The B-29 Enola Gay is displayed at the National Air and Space Museum's Steven F. Udvar-Hazy Center, which is a 15-minute bus ride from Washington Dulles International Airport.
Airports aren't known for being full of free goodies. They leverage their captive audiences to get travelers to pay for every minute you're sitting around, whether it's in $2.49 bags of chips or $9.99 Wi-Fi. But some airports stand out: rather than bilking and milking, they understand that travelers will want to return to a city if their first or last impression is a positive one. And what's more positive than getting something for nothing?
Free movies & video games: Singapore Changi Airport
Singapore's Changi airport is the ultimate paradise of free stuff. Terminal 3's free movie theater screens big-name Hollywood flicks such as "X-Men: First Class," 24 hours a day. Terminal 2 offers free Xbox 360 and PlayStation 3 gaming systems. If you want to stream your own movies, there's free Wi-Fi throughout the airport, as well as 500 free Internet kiosks. That's only the tip of Singapore's jumbo jet of airport entertainment, but it'll probably keep you occupied for at least one layover.
Free Smithsonian Museum: Washington Dulles International Airport
Okay, I'm cheating a little bit: the Udvar-Hazy museum adjacent to Washington Dulles airport requires a 50-cent, 15-minute bus ride to get there. But holey moley. This blows other little "airport museums" out of the water. Iit's a set of giant hangars stuffed with things such as an SR-71 Blackbird, the space shuttle Enterprise and the Enola Gay, which dropped an atomic bomb on Hiroshima. They also have free tours and an observation tower where you can watch planes landing at Dulles.
Free Skype calls: Tallinn Airport, Estonia
Skype was originally written by Estonian programmers, so it's no surprise that the country is relentlessly proud of its best-known major export. In April 2011, the first free Skype video chat booth popped up at Tallinn's airport, and you can use it to make unlimited, free video calls anywhere in the world.

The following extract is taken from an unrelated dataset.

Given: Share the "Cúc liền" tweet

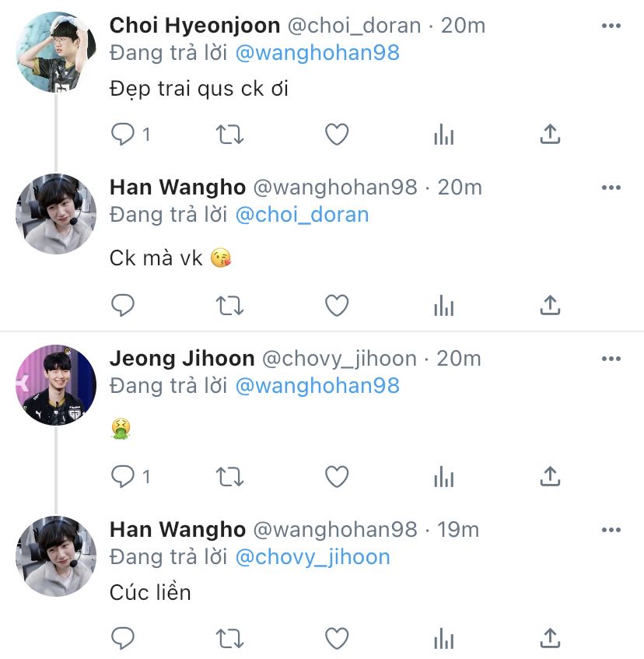Looking at the screenshot, I should coord(550,639).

If there's too much of a line, you can try sending an email from the 14 free Internet kiosks in the airport, or hooking up your own laptop over the airport's free Wi-Fi.

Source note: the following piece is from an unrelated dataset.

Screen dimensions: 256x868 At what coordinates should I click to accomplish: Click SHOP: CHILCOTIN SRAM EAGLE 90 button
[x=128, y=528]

Free library: Amsterdam Airport Schiphol
The Amsterdam airport is big for layovers, and the Dutch are big on reading. Let's combine the two! Schiphol Airport Library is a showcase for Dutch culture, with Dutch literature in translation, Dutch music and even its own Twitter feed (@airprtlibrarian). Nine of the 25 seats have iPads, as well. The library is part of "Holland Boulevard," the cultural area of the airport which also has a (non-free) branch of Amsterdam's Rijksmuseum.
Free iPads: JFK International Airport, Terminals 2-3
JFK Terminal 3 is the worst airport terminal in America; it's literally crumbling, so Delta has declared it unsalveageable and plans to demolish it. Until then: iPads! Delta has installed 200 iPads at restaurants near the gate areas. Sure, you can use them to order food, but you can also surf the Web, check your email, stream videos or find other ways to anesthetize yourself against the misery of your surroundings. (Delta has done the same at LaGuardia, another one of the nation's worst airports.)

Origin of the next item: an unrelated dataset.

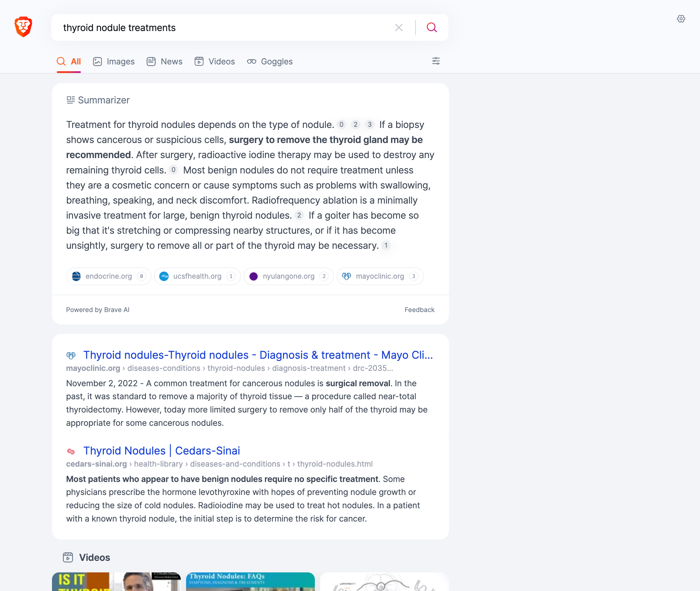Click the Brave lion logo

point(23,27)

Free city tours: Taiwan Taoyuan International Airport, Taipei
If you're stuck in the airport for at least a few hours, the Taiwan Tourism Bureau offers free morning and afternoon tours of Taipei from Taoyuan International Airport. The morning tour hits an ancient temple and a center for pottery-making; the afternoon tour takes you to another temple, Taiwan's tallest skyscraper and the home of Taiwan's president. Taipei isn't the only airport offering free city tours -- Singapore's airport also offers free city breaks.